Isis Pharmaceuticals has been named as a defendant in an intellectual property lawsuit filed by biopharmaceutical company Gilead Sciences against Merck related to a novel hepatitis C therapeutic.
The litigation relates to Gilead's sofosbuvir, a once-a-day oral nucleotide analogue inhibitor that is currently under review with the US Food and Drug Administration. According to a document filed with the US District Court hearing the case, Merck believes two of its US patents, which were developed in collaboration with Isis, are required for the drug's commercialization.
Merck recently offered non-exclusive rights to the patents — 7,105,499 and 8,481,712 — in exchange for a 10 percent royalty on sofosbuvir.

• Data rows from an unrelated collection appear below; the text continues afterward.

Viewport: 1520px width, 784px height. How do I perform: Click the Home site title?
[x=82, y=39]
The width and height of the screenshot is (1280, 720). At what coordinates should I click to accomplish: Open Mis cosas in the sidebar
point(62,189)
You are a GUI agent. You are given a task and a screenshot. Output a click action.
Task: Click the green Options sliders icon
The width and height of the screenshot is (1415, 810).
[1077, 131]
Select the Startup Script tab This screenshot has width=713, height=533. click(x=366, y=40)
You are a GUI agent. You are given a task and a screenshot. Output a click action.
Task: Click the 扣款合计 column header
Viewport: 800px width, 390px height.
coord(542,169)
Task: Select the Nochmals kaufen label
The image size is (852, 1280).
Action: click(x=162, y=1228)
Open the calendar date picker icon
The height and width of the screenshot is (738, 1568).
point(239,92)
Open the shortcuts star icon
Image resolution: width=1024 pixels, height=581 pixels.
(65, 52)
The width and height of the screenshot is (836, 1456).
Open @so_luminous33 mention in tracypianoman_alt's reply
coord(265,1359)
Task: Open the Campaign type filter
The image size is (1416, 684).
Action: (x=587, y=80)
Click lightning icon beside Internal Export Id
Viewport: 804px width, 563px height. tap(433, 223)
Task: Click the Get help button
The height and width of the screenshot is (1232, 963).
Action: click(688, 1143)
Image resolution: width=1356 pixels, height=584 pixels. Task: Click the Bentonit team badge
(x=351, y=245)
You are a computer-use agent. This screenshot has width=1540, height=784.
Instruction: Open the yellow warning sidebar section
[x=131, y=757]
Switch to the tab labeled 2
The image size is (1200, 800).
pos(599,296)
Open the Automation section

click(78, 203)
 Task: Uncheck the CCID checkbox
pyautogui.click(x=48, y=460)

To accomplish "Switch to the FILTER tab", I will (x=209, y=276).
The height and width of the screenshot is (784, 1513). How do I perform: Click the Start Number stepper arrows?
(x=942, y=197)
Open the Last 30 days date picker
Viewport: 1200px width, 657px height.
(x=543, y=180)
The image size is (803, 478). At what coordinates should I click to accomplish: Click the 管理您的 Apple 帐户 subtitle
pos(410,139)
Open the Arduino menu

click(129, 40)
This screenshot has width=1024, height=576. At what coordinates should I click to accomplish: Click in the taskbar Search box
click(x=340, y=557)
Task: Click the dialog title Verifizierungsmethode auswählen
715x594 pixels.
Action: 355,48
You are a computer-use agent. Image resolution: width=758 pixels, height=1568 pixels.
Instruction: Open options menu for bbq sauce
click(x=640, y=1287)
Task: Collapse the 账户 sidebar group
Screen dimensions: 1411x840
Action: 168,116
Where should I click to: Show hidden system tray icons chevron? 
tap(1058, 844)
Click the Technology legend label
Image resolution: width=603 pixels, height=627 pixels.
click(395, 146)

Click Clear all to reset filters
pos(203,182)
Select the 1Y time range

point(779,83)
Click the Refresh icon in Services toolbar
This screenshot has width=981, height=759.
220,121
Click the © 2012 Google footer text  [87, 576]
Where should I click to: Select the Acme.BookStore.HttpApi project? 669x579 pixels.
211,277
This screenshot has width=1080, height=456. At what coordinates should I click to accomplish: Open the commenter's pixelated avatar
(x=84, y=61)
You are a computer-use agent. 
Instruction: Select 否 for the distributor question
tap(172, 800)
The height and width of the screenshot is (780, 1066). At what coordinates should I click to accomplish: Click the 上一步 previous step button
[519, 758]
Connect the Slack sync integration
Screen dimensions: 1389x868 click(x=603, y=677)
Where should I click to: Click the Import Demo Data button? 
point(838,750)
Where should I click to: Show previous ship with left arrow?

In a preemptive lawsuit seeking to have the IP declared invalid, Gilead argued that Merck had been following the development of sofosbuvir by Pharmasset, which was acquired by Gilead for $11 billion in late 2011, and viewed the compound as a threat to its own recently approved HCV treatment boceprevir.
As such, Merck amended the claims within the '499 and '712 patents during their prosecution at the US Patent and Trademark Office "in an attempt to cover compounds useful for treating HCV infection and/or methods of treating HCV infection" that were the subject of patent applications related to sofosbuvir, Gilead claimed in its lawsuit.
The move was an "attempt to exclude Pharmasset from the market or extract royalty payments in relation to potential future Pharmasset products," it added.
Both patents are entitled "Nucleoside Derivatives as Inhibitors of RNA-dependent RNA Viral Polymerase," and claim the use of nucleoside derivatives to inhibit HCV replication in order to combat the virus. Both Isis and Merck are listed as assignees of the IP.
The patents stem from an alliance forged between the companies in 1998 to discovery drug candidates for HCV.